In fall 2014, Jenny held a shopping event at her home in Glen Mills to kick off her fundraising. She had 17 vendors come out to display items for sale. About 100 people came and she raised $5,000 for the charity. The determined mom kept raising the bar. The following year, about 200 people came to the now-annual shopping event and she raised $10,000. Last year, she had about 250 shoppers attend and her event raised $17,000 for the cause. She said that her family and friends are hoping for the best event yet in 2017.

This year, the shopping event will take place from 9 a.m.-2 p.m. and 5-10 p.m., Thursday, Nov. 2, at 62 L’Enfant Court in Glen Mills. The Raimondos move all of their furniture and possessions out of their home to make room for more than 30 vendors, including local boutiques. Admission is $10 and 100 percent of the funds collected go to the Maddi’s Bag charity. The event will feature cocktails and light fare. Everyone is welcome to a day of shopping and fun.

“We’re going to crush it this year,” Jenny said, smiling. “It’s a great day of shopping all under one roof, right in time for the holidays. The setting is cozy and it’s kid-friendly. We have raffles and good, friendly conversation. It’s a fundraiser, but it’s also a really fun day!”

Jenny explained that she has lots of help at the event. Her parents, Cheryl and Sam Long of Newtown Square, as well as Scott’s parents will be at the event to help, as will her sister-in-law Andi Piesetzkie of West Chester, and her good friends Suzie Gaffney of Kennett Square, Kristy Ebersole of Newtown Square, Kim Holt of Glen Mills and Molly Kelly of Glen Mills.

Jenny is a 1994 graduate of Marple Newtown High School and Scott is a 1991 graduate of Cardinal O’Hara High School. Scott owns the Kel-Mar Insurance agency in Exton. The couple has many ties to both Chester and Delaware counties

Maddi will most likely also be at the annual Maddi’s Bag shopping extravaganza. Although she attends Pennwood Elementary in West Chester now, and to the unknowing eye looks fully recovered, she is still facing many challenges like short-term memory loss and post-traumatic stress brought on by the sight and sound of ambulances and other emergency equipment, as well as other reminders of that fateful Easter Sunday in Mexico.

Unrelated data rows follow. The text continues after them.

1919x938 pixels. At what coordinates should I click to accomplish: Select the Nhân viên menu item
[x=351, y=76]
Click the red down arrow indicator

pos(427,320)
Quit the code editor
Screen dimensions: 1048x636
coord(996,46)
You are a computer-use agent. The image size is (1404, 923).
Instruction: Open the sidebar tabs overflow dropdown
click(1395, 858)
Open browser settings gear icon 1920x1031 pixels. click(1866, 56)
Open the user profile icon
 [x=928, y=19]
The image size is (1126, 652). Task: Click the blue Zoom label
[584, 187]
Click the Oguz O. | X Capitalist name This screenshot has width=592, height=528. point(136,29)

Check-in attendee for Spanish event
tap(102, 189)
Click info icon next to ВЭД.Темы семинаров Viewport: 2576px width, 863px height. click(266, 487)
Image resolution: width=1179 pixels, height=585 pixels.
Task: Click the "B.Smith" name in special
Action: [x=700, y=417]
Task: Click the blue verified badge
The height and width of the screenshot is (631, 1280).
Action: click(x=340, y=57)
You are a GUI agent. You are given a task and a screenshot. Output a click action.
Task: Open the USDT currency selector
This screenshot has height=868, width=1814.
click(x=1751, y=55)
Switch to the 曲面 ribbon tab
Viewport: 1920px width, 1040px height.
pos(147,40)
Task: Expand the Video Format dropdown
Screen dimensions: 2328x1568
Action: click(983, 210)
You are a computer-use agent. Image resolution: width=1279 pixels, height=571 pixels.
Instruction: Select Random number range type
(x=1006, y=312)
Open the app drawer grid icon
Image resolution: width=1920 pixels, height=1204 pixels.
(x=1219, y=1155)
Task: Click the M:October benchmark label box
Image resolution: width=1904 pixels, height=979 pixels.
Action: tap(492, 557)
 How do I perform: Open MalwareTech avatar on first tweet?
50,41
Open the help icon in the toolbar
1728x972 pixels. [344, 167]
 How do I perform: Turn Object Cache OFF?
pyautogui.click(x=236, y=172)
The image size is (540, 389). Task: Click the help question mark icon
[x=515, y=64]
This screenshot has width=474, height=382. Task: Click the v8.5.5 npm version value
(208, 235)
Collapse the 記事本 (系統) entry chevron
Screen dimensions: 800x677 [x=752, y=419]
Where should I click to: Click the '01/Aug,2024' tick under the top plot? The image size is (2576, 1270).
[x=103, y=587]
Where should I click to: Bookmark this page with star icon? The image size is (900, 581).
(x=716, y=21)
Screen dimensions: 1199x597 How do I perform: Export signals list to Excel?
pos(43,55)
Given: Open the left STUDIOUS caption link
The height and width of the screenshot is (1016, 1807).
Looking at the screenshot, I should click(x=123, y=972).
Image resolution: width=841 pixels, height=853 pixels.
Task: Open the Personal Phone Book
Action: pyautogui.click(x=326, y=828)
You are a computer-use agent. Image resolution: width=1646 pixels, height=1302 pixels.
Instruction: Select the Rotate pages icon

“It is our life goal to help comfort children when the unexpected confronts them traumatically,” explained Jenny. “We believe that where there is hope, there is faith and that where there is faith, miracles happen. Our faith in God has been deepened in the last few years and so has our faith in people. Everyone has been so generous. It’s amazing that so much good has come out of a situation that was so horrid.”